Smoking has been linked to heart disease, lung disease, stroke and cancer, and less seriously to bad breath, body odor and early wrinkles. The American Cancer Society says half of all people who continue to smoke will die of a smoking-related illness.
Most people understand the health risks, but maybe not the expense. The American Cancer Society says smoking adds billions of dollars to health care costs and that cigarette smoking is the number one preventable cause of death in the United States.
The immediate costs are expensive, too. New York City recently raised the minimum price of a pack of cigarettes to $10.50, and many places sell a pack for much more. If you are a pack-a-day smoker, that’s about $3,700 a year.

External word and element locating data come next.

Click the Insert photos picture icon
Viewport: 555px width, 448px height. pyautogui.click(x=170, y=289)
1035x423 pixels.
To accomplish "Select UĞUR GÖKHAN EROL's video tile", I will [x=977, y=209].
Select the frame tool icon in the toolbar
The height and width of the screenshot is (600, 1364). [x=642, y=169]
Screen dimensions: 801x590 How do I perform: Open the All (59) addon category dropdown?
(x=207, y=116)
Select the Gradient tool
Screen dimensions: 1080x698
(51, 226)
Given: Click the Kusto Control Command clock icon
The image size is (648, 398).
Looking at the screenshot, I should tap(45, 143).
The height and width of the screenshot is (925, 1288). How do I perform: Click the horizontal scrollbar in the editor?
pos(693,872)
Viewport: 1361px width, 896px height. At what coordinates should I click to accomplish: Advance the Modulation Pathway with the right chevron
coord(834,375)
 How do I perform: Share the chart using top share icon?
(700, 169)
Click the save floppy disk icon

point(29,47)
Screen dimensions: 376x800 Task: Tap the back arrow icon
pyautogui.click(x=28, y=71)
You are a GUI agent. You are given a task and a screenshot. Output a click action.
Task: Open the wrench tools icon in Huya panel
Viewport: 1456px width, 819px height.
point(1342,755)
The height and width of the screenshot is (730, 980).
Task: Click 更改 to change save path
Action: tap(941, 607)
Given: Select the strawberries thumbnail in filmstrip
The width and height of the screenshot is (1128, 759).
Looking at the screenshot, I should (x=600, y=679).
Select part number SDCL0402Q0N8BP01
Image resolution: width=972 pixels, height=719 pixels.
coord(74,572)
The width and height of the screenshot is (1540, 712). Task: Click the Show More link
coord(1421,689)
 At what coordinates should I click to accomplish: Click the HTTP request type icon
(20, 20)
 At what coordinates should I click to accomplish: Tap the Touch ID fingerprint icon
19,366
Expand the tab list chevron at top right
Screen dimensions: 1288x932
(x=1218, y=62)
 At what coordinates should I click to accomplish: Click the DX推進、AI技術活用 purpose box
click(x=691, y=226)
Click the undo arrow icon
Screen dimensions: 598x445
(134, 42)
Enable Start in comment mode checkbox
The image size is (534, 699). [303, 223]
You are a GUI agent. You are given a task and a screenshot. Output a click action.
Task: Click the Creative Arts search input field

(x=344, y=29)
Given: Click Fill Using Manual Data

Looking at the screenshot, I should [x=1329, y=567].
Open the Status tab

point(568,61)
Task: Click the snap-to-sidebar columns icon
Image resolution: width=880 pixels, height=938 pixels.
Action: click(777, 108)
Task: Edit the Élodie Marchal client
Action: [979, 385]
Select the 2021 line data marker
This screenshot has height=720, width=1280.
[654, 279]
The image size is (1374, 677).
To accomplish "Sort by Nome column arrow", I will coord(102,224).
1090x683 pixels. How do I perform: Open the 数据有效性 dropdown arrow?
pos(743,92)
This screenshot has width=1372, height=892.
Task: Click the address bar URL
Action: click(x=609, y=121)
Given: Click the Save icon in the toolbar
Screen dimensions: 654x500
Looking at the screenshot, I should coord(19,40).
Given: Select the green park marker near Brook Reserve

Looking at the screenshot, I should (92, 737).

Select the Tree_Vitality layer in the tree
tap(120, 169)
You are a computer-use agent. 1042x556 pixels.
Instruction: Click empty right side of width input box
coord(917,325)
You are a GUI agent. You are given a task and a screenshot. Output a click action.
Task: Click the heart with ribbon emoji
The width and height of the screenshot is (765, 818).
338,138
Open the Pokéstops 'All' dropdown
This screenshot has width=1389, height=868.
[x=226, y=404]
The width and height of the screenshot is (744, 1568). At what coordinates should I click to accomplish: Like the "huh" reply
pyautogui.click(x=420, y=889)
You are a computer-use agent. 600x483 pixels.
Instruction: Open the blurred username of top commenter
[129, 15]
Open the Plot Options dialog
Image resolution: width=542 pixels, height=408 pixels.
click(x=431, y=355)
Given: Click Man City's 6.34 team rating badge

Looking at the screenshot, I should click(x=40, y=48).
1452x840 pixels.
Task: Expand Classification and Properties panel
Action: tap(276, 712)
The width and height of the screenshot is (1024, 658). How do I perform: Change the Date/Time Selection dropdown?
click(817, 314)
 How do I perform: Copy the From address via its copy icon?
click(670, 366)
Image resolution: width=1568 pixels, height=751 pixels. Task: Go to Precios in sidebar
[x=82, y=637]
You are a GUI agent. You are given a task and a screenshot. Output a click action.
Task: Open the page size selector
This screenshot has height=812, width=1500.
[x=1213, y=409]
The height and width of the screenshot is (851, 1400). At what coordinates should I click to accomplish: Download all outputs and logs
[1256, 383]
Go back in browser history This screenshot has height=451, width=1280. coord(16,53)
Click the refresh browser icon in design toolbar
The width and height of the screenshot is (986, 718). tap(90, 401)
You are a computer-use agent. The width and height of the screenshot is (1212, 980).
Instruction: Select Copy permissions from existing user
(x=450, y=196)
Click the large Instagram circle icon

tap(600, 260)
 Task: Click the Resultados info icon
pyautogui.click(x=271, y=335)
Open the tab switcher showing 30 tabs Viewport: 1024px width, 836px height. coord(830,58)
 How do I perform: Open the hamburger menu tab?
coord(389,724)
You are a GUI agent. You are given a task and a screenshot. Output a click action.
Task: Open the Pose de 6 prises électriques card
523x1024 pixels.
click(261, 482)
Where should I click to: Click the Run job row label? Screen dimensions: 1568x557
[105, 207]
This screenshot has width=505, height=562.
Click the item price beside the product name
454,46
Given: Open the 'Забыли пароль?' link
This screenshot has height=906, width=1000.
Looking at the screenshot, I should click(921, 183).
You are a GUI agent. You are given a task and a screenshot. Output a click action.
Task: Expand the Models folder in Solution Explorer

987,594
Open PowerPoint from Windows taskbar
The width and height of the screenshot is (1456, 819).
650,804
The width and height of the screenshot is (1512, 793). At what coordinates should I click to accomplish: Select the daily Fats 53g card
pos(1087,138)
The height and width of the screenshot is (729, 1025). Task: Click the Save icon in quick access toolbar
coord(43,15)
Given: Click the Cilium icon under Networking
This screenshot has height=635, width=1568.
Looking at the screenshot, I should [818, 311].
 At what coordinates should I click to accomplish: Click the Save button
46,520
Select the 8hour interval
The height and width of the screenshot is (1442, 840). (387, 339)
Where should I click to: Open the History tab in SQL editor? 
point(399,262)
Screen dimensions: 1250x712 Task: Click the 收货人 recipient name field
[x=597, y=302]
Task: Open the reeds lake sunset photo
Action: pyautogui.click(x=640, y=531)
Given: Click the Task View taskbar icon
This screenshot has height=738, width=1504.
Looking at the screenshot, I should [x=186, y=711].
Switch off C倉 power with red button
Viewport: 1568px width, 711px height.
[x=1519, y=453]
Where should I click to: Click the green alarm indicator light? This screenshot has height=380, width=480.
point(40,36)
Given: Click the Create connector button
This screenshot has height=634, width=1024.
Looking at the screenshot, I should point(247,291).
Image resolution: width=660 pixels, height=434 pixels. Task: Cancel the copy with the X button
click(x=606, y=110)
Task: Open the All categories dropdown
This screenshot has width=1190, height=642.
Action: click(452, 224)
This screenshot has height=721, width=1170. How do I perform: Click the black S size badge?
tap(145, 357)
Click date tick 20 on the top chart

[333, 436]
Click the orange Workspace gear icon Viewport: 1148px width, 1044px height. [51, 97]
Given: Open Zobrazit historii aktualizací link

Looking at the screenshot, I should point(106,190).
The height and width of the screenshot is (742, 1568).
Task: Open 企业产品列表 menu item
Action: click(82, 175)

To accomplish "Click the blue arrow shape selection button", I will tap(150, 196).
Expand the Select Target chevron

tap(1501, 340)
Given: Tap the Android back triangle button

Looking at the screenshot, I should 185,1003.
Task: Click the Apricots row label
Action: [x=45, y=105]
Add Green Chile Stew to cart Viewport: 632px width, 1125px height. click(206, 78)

Fortunately, there are more options for quitters than ever and many are free or at little cost. Most health plans offer help to quit smoking and the New York State Smokers’ Quitline offers extensive support at 1-866-611-QUIT (1-866-697-8487) or by visiting www.nysmokefree.com.
Nicotine is one of the most addictive drugs known and is the most common addiction in the country. But it is also well understood. Working with doctors and wellness programs, quitters may be eligible for nicotine patches, nicotine gum or nicotine lozenges to help control withdrawal symptoms. Many health plans also offer prescription medications to ease withdrawal symptoms and the urge to smoke.
Some people believe e-cigarettes can help, but the U.S. Food and Drug Administration has not approved them as a safe and effective method to help smokers quit.
Giving up cigarettes is not easy, but the improvements to your health are immediate and long lasting. Many people who quit smoking are surprised by how good they feel.
The New York City Department of Health says within 20 minutes of quitting, a smoker’s heart rate and blood pressure drop to a more normal level. In 12 hours, carbon monoxide level in the blood drops to normal.
In a couple of weeks, the former smoker’s risk of heart attack begins to drop, blood circulation improves and the lungs begin to work better. By one year, the risk of heart disease is cut in half. Long term, the former smoker’s risk of developing diabetes and high blood pressure reduces the longer they are away from tobacco.
It is a rapid turnaround and proof that a habit that destroys health, once stopped, can lead to a healthier life.
William Gillespie, M.D., is Chief Medical Officer of EmblemHealth and President and CEO of AdvantageCare Physicians.